**Tasks and exercises**
A - According to the text on the Group of Popular Combatants, during whose presidency was the armed wing first formed?
B - Carry on the text on the Group of Popular Combatants, starting after its last sentence.

**Given passage**

= = = =

- Dates active: 1994–present
- Country: Ecuador
- Allegiance: PCMLE
- Ideology: Communism; Marxism–Leninism; Stalinism; Hoxhaism; Anti-revisionism;
- Political position: Far-left
- Wars: Insurgency in Ecuador

= Group of Popular Combatants =

Ecuadorian far-left insurgent movement

The Group of Popular Combatants (Grupos de Combatientes Populares, GCP) is a far-left Marxist–Leninist insurgent movement active in the Republic of Ecuador. It is the armed wing of the Marxist–Leninist Communist Party of Ecuador (Partido Comunista Marxista–Leninista del Ecuador, PCMLE), a party formed in 1964 as a split from the Communist Party of Ecuador and internationally affiliated with the International Conference of Marxist–Leninist Parties and Organizations (Unity & Struggle). The party belongs to an anti-revisionist tradition of Marxism–Leninism, one originally aligned with Albania during the Cold War and frequently referred to as Hoxhaism.

== History ==
The Group of Popular Combatants is the militant and armed sector of the Marxist–Leninist Communist Party of Ecuador. The goal of the Marxist–Leninist Communist Party of Ecuador is to create a revolution in Ecuador that will lead to socialism and communism. The Marxist–Leninist Communist Party of Ecuador gets its political inspiration from other countries' communist parties. These communist parties share similar Marxist–Leninist ideologies, so they meet to share each country's political successes.

==Militia==
The armed wing was originally formed in 1994, during the presidency of Sixto Durán Ballén. It became far more active in 2000, and has since engaged in a number of attacks on foreign diplomats, as well as several bombings. These bombings have utilized so-called airborne leaflet propaganda, a tactic relatively popular among Latin American revolutionaries. For example, in 2001 the GCP was blamed by authorities for a pamphlet bomb and later the same year the group claimed responsibility for detonating a pamphlet bomb in downtown Quito that let out hundreds of pamphlets protesting against Plan Colombia.

In 2002 it was reported that the Group of Popular Combatants was attempting to establish a rural base in a remote jungle region bordering Colombia, and that they may have been receiving training from some of the guerrilla groups involved in the ongoing Colombian conflict.

== Claimed attacks ==
The Group of Popular Combatants have three attacks where they claimed responsibility in Ecuador. The Group of Popular Combatants committed their first attack on September 28, 1997 in Quito, Pichincha, Ecuador. No one was injured or killed in the attack.

= = = =

**Excerpted records**
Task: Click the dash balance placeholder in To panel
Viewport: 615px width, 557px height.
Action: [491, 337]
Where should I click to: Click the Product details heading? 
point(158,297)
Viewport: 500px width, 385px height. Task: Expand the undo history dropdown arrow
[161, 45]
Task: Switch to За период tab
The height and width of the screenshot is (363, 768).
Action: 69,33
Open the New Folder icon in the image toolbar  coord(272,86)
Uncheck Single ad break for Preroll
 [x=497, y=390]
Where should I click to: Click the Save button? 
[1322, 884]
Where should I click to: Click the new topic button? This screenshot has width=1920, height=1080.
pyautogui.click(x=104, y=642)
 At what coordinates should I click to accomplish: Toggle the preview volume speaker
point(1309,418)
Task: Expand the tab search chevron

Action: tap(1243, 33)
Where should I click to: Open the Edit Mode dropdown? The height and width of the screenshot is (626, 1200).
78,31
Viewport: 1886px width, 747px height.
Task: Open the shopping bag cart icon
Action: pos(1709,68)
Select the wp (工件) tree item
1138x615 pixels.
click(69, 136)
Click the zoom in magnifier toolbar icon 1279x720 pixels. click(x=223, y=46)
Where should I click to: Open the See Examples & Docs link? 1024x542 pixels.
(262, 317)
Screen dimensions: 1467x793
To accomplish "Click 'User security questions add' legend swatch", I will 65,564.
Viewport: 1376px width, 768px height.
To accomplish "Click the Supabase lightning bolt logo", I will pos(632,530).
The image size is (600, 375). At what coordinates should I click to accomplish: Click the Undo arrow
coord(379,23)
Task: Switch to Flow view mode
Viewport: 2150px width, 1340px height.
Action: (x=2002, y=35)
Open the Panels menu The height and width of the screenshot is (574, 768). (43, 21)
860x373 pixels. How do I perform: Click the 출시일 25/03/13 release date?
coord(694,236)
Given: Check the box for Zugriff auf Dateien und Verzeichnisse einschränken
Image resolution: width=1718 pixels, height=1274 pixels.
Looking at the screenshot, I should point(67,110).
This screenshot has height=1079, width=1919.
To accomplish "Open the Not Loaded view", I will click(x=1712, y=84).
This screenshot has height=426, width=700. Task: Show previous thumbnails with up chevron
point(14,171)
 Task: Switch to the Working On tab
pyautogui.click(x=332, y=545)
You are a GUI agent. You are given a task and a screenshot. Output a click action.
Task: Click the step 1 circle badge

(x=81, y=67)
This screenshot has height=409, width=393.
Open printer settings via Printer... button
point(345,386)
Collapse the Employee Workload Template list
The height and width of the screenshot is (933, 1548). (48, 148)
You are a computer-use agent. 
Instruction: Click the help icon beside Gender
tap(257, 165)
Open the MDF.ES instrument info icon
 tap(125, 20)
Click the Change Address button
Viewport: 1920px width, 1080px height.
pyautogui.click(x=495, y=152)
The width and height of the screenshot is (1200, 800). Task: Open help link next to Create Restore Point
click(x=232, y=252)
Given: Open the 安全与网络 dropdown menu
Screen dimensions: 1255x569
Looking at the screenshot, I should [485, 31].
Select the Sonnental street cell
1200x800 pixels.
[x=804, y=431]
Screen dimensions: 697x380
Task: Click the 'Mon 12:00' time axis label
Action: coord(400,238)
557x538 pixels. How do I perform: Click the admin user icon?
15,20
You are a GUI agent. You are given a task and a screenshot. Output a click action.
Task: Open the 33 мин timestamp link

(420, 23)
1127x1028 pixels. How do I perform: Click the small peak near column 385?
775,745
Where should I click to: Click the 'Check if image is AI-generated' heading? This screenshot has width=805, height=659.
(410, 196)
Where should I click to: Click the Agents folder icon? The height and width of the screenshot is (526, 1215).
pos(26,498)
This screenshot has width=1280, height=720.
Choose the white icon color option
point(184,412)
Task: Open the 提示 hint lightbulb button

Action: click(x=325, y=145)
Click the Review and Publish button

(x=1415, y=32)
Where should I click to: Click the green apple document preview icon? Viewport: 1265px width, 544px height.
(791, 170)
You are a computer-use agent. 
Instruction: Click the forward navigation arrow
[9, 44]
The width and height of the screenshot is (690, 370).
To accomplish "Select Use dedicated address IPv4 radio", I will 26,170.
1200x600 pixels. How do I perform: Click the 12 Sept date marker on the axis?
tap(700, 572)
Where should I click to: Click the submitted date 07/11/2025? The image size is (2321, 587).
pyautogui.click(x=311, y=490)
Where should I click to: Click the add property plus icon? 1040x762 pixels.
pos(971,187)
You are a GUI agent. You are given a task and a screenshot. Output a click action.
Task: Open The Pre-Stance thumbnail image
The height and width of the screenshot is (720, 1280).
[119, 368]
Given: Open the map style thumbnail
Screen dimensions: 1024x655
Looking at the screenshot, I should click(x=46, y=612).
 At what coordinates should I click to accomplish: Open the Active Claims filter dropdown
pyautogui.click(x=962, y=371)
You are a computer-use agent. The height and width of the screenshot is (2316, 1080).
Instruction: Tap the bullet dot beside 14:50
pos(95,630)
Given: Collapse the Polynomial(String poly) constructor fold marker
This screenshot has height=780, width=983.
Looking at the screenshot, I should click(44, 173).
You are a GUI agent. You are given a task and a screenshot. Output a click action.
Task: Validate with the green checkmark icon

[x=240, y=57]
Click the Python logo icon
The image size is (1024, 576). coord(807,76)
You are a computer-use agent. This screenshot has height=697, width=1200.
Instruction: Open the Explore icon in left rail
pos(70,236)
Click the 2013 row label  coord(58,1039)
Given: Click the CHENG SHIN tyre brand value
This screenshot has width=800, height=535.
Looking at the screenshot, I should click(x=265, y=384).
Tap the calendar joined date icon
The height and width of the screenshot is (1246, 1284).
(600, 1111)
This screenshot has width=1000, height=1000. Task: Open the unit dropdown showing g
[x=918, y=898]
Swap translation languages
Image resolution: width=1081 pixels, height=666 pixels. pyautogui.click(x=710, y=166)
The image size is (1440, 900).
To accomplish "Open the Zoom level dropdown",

= = = =

**The results**
A - Sixto Durán Ballén

B -
Their second attack occurred on February 16, 2000 in Guayaquil city, Guayas, Ecuador. A television network received a video tape which contained a concealed bomb. Rafael Cuesta, the news editor at the station, and the only casualty in the attack, was wounded when the bomb went off inside the station. Prior to the attack, the news station had warnings about a possible attack from a different group, This initially led authorities to blame a different organization, although, the Group of Popular Combatants did eventually take responsibility. Rafael Cuesta was the only person injured and no one was killed.

On February 21, 2000 the Group of Popular Combatants committed their third terrorist attack. It took place in Guayaquil, Guayas, Ecuador. Their target was indigenous rights leader, Marcos Murillo. In this attack too, a videocassette sent to the location of Marcos contained a concealed bomb. The police were called and the bomb was defused. There was no one killed or injured in this attack.

On November 22, 2010, the Group of Popular Combatants claimed responsibility for a bomb placed in the head office of the University of Guayaquil. The group had not been active for almost a decade when this occurred. The Group of Popular Combatants claimed they used the bomb to attempt to influence student elections held at the University.

== Weaponry ==
Two of the incident reports from the Global Terrorism Database show that the Group of Popular Combatants placed bombs inside video cassettes and sent them to specific designated places to target people or make a political statement. The fourth attack is not included on the Global Terrorism Database because there is some speculation about whether they actually did it. However, this attack did use a bomb as well, which is consistent to the weaponry used in their previous attacks.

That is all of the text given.